United Way of Comal County is a great place for people to go who want to give back but aren’t sure of an exact place, Robinson said.

“I tell people if you have a passion for cats and dogs, give to the humane society. If you want to give to crisis intervention, give to the crisis center, but if you’re not sure and you want to give back to the community, that’s what Untied Way is,” Robinson said. “We monitor the progress (of a nonprofit program), we monitor that and we work with them to help them find solutions to get them on track or keep them on track.”

Nonprofits on UWCC’s partnership list include Any Baby Can, Big Brothers Big Sisters of South Texas, Boy Scouts of America, the Bulverde Food Pantry, CASA, Chosen, CIS, the Crisis Center of Comal County, Family Promise, Girl Scouts of America, Hope Hospice, St.

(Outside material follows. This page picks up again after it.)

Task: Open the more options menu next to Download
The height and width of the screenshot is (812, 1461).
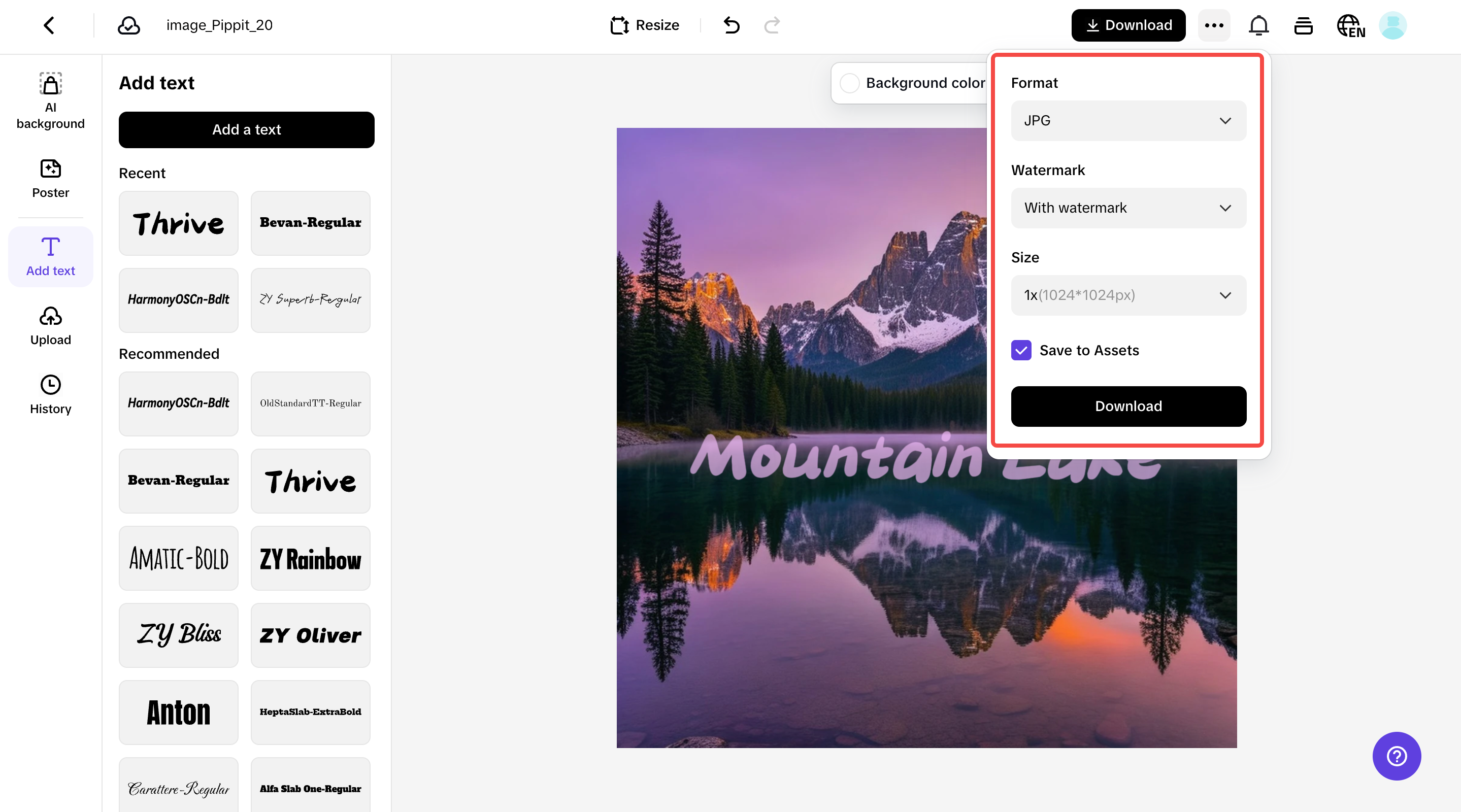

Jude’s, The Salvation Army and many more. 

UWCC is flexible to change, as more nonprofits come to the area, Robinson added. Because the funds are allocated annually, the volunteers get to decide what the biggest needs are now and divvy funds up appropriately. 

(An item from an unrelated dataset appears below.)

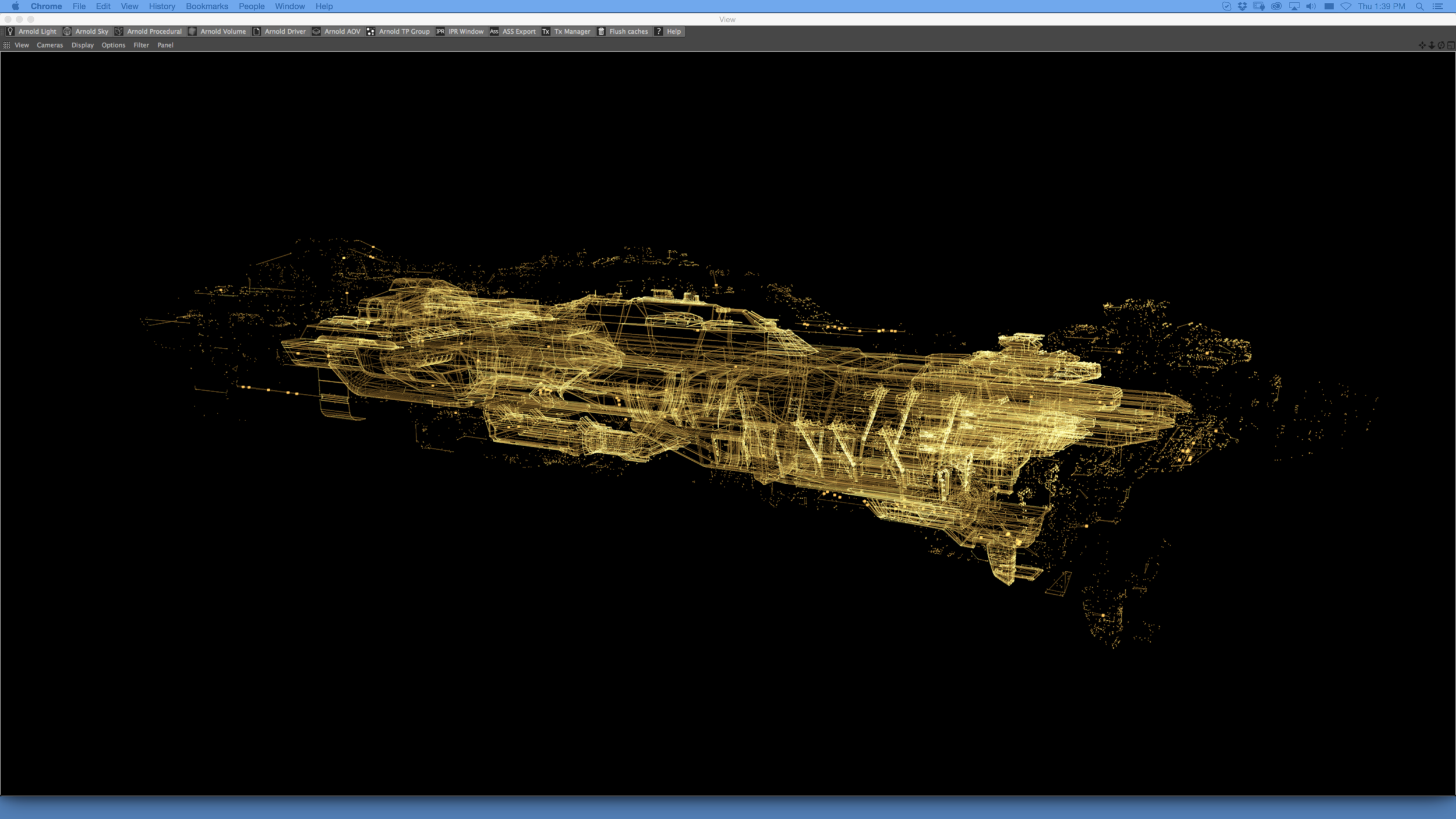Open the viewport Display menu
1456x819 pixels.
[82, 45]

“We are also a voice to make sure nonprofits are working all together,” she said. “There are clients out there that need the help of the food bank, but they also might need more educational services so we ask them to engage communities in schools.”

United Way of Comal County’s annual campaign goal is $1 million — a goal Robinson said she believes is very possible in the growing county. 

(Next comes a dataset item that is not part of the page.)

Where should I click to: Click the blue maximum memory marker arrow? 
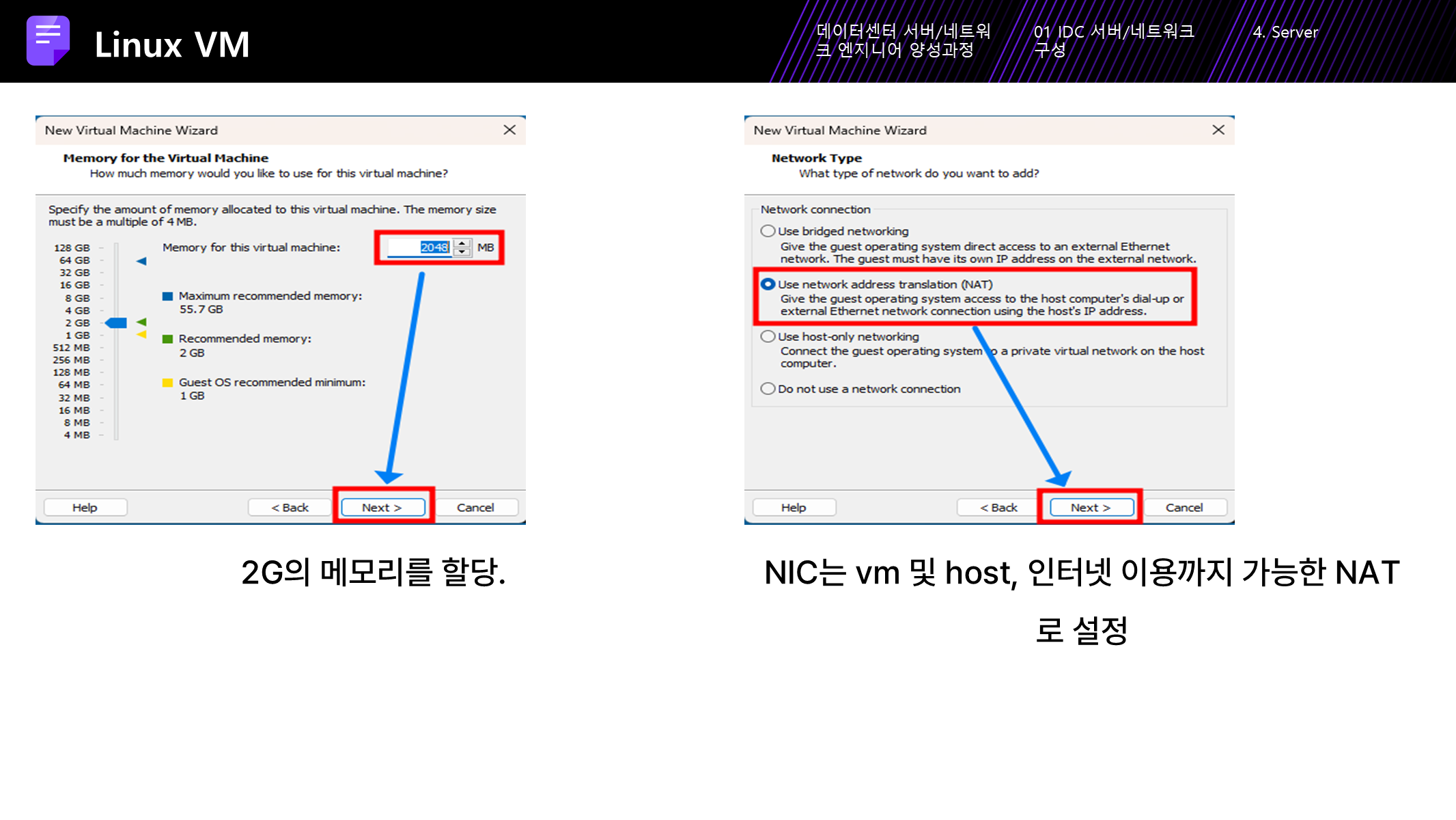tap(141, 261)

“(The 2018 campaign pledge was for) $980,000, and from that the board made a conservative choice last year of $700,000 in grants, so that’s how much they gave out based on that campaign. And that was decided in early May,” Robinson said. “Right now we’re in the 2019 campaign.”

How to give

Giving to the UWCC is as easy as visiting https://uwcomal.org/ or calling 830-620-7760, Robinson said.

“Folks can also help encourage their employers to allow a workplace giving campaign if they don’t already have one, or they can come to Gruene Music and Wine Fest,” Robinson said. 

All profits raised from Gruene Music and Wine Fest go to United Way of Comal County. While this year’s total from October’s festival is still being tallied, the 2018 Gruene Music and Wine Fest raised over $150,000 for UWCC.

“The guitars and the silent auction this year’s on (that) Friday night made over $70,000 so that’s huge right there,” Robinson said. “That combined with the ticket and event funds will all be part of the reveal (later on).”

A workplace giving campaign has employers take out a certain amount from each paycheck to be given to the UWCC, Robinson explained.

“The workplace giving campaign is one of the easiest ways to give — if you have an employer that allows you to do this, you will have an opportunity to say, ‘I want $5 a paycheck to go to United Way,’ … The employer collects the funds through the year, and then they send us a check for everything they’ve collected,” Robinson said.

For anyone running on a calendar year, now would be a great time to have this discussion with their office, Robinson said.

“Now is about the time they can start informing their employees about the opportunity to give locally, and the employer will have a form they fill out and their payroll department process it and it’s basically a pledge that, ‘In 2020 I want $5 from every paycheck to go to United Way of Comal County,’” Robinson said.

Even New Braunfelsers who work in San Antonio can talk to their employer about funds going to the UWCC, Robinson said. They just need to be sure to specify to their employer they want the funds to go to UWCC and not United Way - San Antonio. 

“So give, give back, give to United Way,” Robinson said.